W nocy Tomasz Poręba ogłosił swoją rezygnację z funkcji szefa sztabu wyborczego PiS. Opozycja desperacko apeluje, aby zmienił swoją decyzję.
Tomasz Poręba prawdopodobnie czuje się odrzucony przez Marcina Mastalerka i Adama Bielana. W jego dymisji znaczącą rolę odegrało także pół miliona Polaków, którzy demonstrowali w Warszawie 4 czerwca. Były szef sztabu wyborczego nie był w stanie znaleźć sensownej odpowiedzi na tak potężną demonstrację, co spowodowało jego kłopoty.
Poręba został zepchnięty ze stanowiska przez tłum protestujący na ulicach stolicy.
Odchodzę! Opozycja: Zostań!
–Po głębokim namyśle, kierując się dobrem obozu, złożyłem wczoraj na ręce PJK dymisję z funkcji szefa sztabu PiS. Mimo, że nie została przyjęta, pozostaje ona dla mnie decyzją ostateczną. Dziś na tym stanowisku potrzebny jest ktoś z nową emocją i energią. Za którym stanie się murem – napisał Tomasz Poręba.

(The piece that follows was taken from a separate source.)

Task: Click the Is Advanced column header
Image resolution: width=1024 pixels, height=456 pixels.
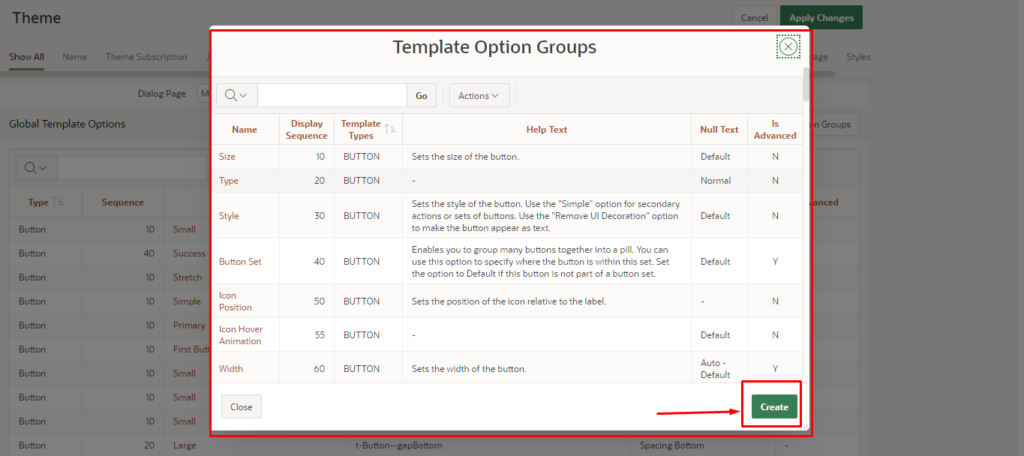Action: click(x=774, y=129)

Sytuacja wydaje się dość zaskakująca, biorąc pod uwagę, że Tomasz Poręba jeszcze tydzień temu wykazywał się bojowym nastawieniem i szydził z kolegów, którzy krytykowali jego pracę w sztabie wyborczym.
Gdy ze stanowiskiem żegna się jakiś PiS-owski nominat, a rzadko się to zdarza, na opozycji panuje nastrój triumfu i wszyscy padają sobie w ramiona ze szczęścia.
W przypadku Tomasza Poręby sytuacja wydaje się być nieco odmienna. Wielu użytkowników Twittera błaga go o zmianę decyzji.
Najprawdopodobniej przyczyną tego jest seria wpadek, która była wodą na młyn dla opozycji.
–Szkoda. Pięknie pan pogrążał swoją partię – komentuje popularny Jakub Boomer.
–Proszę jeszcze przemyśleć. Bardzo się Pan przysłużył opozycji. Dziękujemy – pisze Monika Ignatowska.
Wiele osób od Poręby domaga się przeprosin za spot, w którym wykorzystano tragedię ludobójstwa w obozie koncentracyjnym Auschwitz-Birkenau.
–To Pana najlepsza decyzja w karierze. Polacy i polska debata publiczna nie zasługują na pańskie haniebne pomysły kampanijne, jak granie pamięcią ofiar II WŚ. Jednak jako przeciwnik polityczny nie cieszę się z tej dymisji. Fantastycznie ośmieszał Pan własną partię – pisze Arkadiusz Myrcha z Platformy Obywatelskiej.
„Gazeta Wyborcza” doniosła w zeszłym tygodniu, że sztab wyborczy stał się areną wewnętrznej rozgrywki wewnątrz partii. Bliskie otoczenie premiera Mateusza Morawieckiego wykazuje duże zainteresowanie wprowadzeniem swoich ludzi do sztabu, co mogłoby skutkować przejęciem nad nim pełnej kontroli.
Ważny polityk z partii PiS przedstawiał te kulisy walki o sztab, według relacji „Gazety Wyborczej”.
– Wiadomo, że sztabowcy nie poddadzą się bez walki. Poręba jest brukselskim przekaźnikiem Kaczyńskiego, nie będzie łatwo go odwołać. Na pewno będą go bronić Szydło czy Sasin, może nie dlatego, że jest taki cenny, ale dlatego, żeby nie oddać władzy ludziom Morawieckiego – mówił.